== TEXT SEGMENT ==

# 14' Indian River outdoorsman



## jasonrl23 (Jul 27, 2009)

Tugger_Knot_ said:


> I picked up this 14ft Indian River fiberglass tunnel hull canoe for a few hundred bucks off CL Figured it would be a fun Corona project while I have a bunch of down time. I don't plan on doing much to it. Looking for a motor and push pole for now. Have yet to get on the water to see how stable it is. There are a couple of good videos on YouTube of guys that have done some cool builds and I saw a few ancient posts on here. I'll be targeting the flats and marshes in the Galveston, TX area. Any current or previous Indian River owners on here let me know what you think. Thanks!


Cool little boat! Good luck with the build.


----------



## Dobre (Nov 19, 2019)

Those are sweet little boats. i think i saw this one on craigslist haha.
if your on instagram look up el_flyfinger86 and devinmaggio. they are killing it in their indian rivers


----------



## Tugger_Knot_ (May 29, 2020)

Dobre said:


> Those are sweet little boats. i think i saw this one on craigslist haha.
> if your on instagram look up el_flyfinger86 and devinmaggio. they are killing it in their indian rivers


Awesome thanks! Yeah the guy wanted wayyyyy too much for it but I walked away with it for my offer. Took it out yesterday and got a red so she works.


----------



## texasag07 (Nov 11, 2014)

A jackplate is one of the best mods in these small canoes. Elflyflinger as mentioned above built a similar design to mine I built a long time ago. 

it will get you another 3-4” shallower running than factory.


----------



## SeaDrifter (Apr 4, 2018)

What size outboard are you thinking of running? I have a couple 9.9 Merc's collecting dust in College Station or POC. BTW, I did that boat!


Michael


----------



## Tugger_Knot_ (May 29, 2020)

Defin


texasag07 said:


> A jackplate is one of the best mods in these small canoes. Elflyflinger as mentioned above built a similar design to mine I built a long time ago.
> 
> it will get you another 3-4” shallower running than factory.


Definitely need to look into a jack plate! Was it easier to fabricate/make?


----------



## Tugger_Knot_ (May 29, 2020)

SeaDrifter said:


> What size outboard are you thinking of running? I have a couple 9.9 Merc's collecting dust in College Station or POC. BTW, I did that boat!
> 
> 
> Michael


I'm looking for a 6hp which is pretty much as big as you can run on it. 4hp or less is recommended. Wish I could run a 9!


----------



## texasag07 (Nov 11, 2014)

I would bet a 6 is going to be a lot of weight for that skinny transom but I could be wrong.

My buddy ran a 3.5 on his which was about perfect with the weight of the jackplate. His was heavy as he wanted it adjustable and we made it from steel instead of aluminum. The difficulty will all depend on your fabrication skills.


----------



## Dobre (Nov 19, 2019)

Tugger_Knot_ said:


> I'm looking for a 6hp which is pretty much as big as you can run on it. 4hp or less is recommended. Wish I could run a 9!


i think a 6hp would be fine. Where around gaveston are you located? ill keep an eye out for one. Id also just make a jackplate out of aluminum angle. Its real easy. Look up diy gheenoe jackplates. 



SeaDrifter said:


> What size outboard are you thinking of running? I have a couple 9.9 Merc's collecting dust in College Station or POC. BTW, I did that boat!

===
== MATERIAL ==

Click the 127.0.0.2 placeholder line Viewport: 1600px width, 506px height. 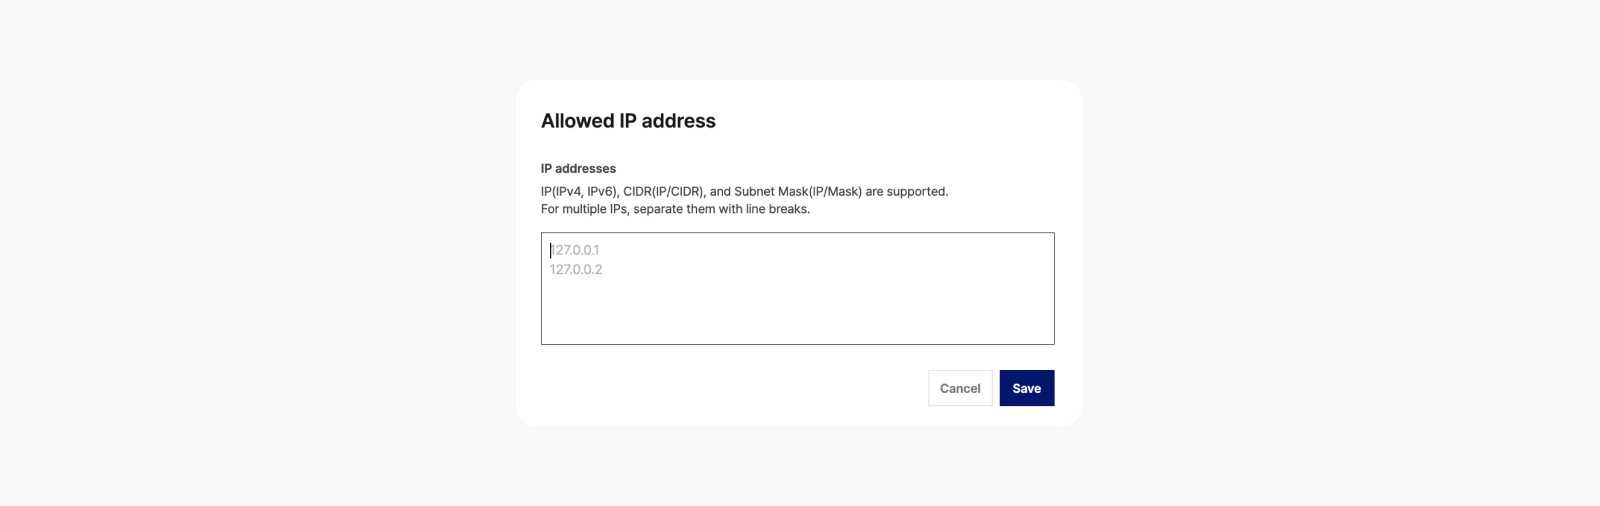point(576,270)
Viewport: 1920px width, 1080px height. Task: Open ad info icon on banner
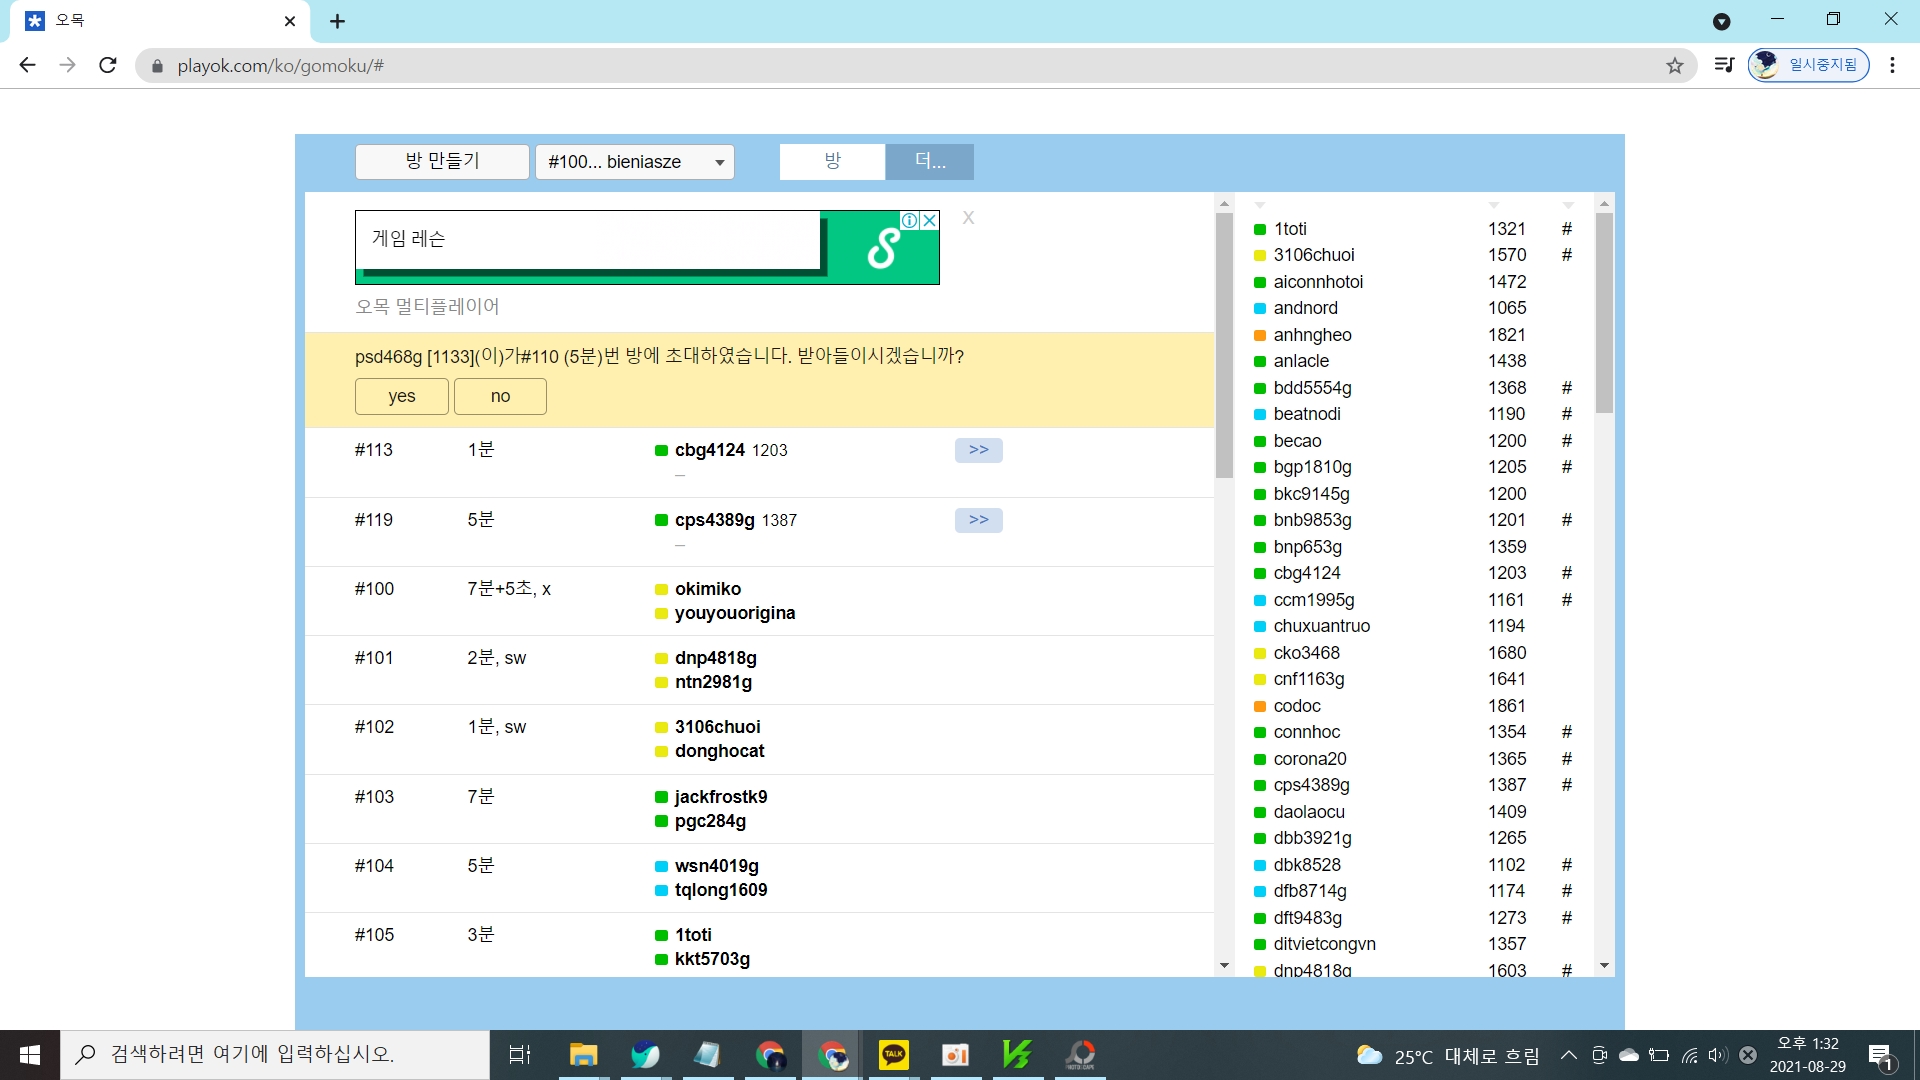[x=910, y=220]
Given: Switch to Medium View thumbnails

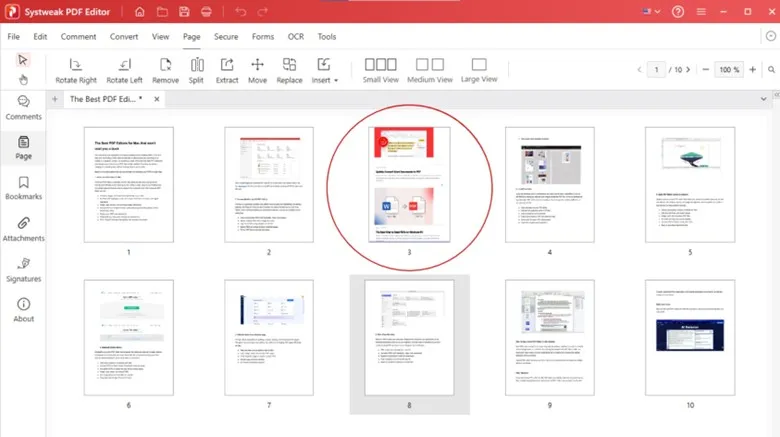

===

SHORT TASK:
Repeat, word for word, everything in the Indian River canoe thread from "i think a 6hp" down to "diy gheenoe jackplates.".

ANSWER TO THE PROBLEM:
i think a 6hp would be fine. Where around gaveston are you located? ill keep an eye out for one. Id also just make a jackplate out of aluminum angle. Its real easy. Look up diy gheenoe jackplates.